Commission chairman Todd McEldowney noted commission members put together a proposed job posting for which the next chief’s compensation and the time to close application process would be up to council members.
“It would be our recommendation – we don’t deal with the finance part – but as far as the applications are concerned, we would propose that we would have those applications submitted by the end of the year,” McEldowney said. “So that would give us 60 days’ time to get the applications, go through the selection process and do the recruitment that we need to do.”
McEldowney mentioned the possibility of bringing in a consultant to help the city in the selection process “to try to encourage as many good candidates as possible to come before our city, so we can hire the best chief possible.”
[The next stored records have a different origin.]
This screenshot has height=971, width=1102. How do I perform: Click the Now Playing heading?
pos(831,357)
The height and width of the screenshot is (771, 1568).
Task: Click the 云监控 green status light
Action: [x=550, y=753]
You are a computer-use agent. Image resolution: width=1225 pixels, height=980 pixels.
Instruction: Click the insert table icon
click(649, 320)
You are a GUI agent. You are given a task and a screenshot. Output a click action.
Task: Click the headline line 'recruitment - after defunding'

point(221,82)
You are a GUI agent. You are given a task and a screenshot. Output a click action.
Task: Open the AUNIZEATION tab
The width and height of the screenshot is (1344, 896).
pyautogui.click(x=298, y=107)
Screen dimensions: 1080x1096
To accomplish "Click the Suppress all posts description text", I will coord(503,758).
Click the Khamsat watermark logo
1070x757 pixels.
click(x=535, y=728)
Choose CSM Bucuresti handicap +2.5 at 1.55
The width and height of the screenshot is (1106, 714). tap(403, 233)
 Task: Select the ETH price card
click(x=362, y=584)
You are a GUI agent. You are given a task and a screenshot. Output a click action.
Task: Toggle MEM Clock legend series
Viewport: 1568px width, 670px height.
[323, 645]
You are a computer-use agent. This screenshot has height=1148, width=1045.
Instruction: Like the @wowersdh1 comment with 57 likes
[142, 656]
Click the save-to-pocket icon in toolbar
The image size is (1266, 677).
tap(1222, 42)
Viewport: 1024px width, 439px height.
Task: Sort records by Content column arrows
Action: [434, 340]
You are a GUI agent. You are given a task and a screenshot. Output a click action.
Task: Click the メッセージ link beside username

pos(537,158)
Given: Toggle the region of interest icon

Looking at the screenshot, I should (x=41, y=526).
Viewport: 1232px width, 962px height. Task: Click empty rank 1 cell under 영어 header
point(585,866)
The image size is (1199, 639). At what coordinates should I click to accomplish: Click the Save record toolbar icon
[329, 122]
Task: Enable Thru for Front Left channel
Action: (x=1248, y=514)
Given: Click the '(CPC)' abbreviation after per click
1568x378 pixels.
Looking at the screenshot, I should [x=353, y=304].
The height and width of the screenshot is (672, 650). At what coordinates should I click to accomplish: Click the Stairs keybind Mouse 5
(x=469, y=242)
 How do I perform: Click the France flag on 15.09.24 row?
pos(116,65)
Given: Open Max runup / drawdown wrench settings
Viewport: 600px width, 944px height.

“While we’re going to be steadfast in doing a thorough search, we want to do it in a cost-effective way, so that we’re not going to be spending a lot of the taxpayers’ money,” he said.
McEldowney said the commission received three bids for a third-party consultant, including one from the same firm previously involved in the process leading up the hiring of Rhinelander’s city administrator last year, along with another firm and a former Oneida County sheriff’s officer. He noted additional bids could be sought for other possible third-party consultants.
For budgetary purposes, McEldowney suggested designating funds for the recruitment process in the 2016 budget and placing funds for the selection process in a line item for 2017 with $3,000 budgeted for this year, which could be a retainer for a consultant, and a maximum of $6,000 budgeted for next year. Committee members agreed to those budgeted amounts.
As to whether those funds would actually need to be spent, McEldowney suggested waiting to see how the application process goes, and if the response to the posting wouldn’t be what the commission would like when it meets in early December, a third-party consultant could then be hired.
“If we feel we are getting a good response, then maybe that might not be necessary, but we can determine that as a commission at the time of that early December meeting,” he said.
After completing the application process, McEldowney said he hopes the commission will go through the applications and reduce the number of candidates for consideration as police chief.
“At that point we can utilize the services of a third-party consultant; we can utilize services of area police chiefs who can meet as a panel with a narrowed-down field,” he said. “We have suggested, perhaps, a community night, where the candidates can get a chance to mingle informally with citizens of community, so they can add some input.
“At the same time, we can take the (police chief candidates’) families around town and introduce them to the city, because you’re not just hiring a chief, you’re hiring a family. You’re hiring somebody who has a spouse who needs to like it here…because we want a working chief. We don’t want a chief that wants to come up here and retire.”
Committee members discussed possibly basing the salary range for the next police chief on a pending wage scale study being done for the city, but then agreed, to not have to wait to post the vacancy, to use an approximate salary range of between $79,000 and $85,500, based on the current annual salaries of the police chief and captain.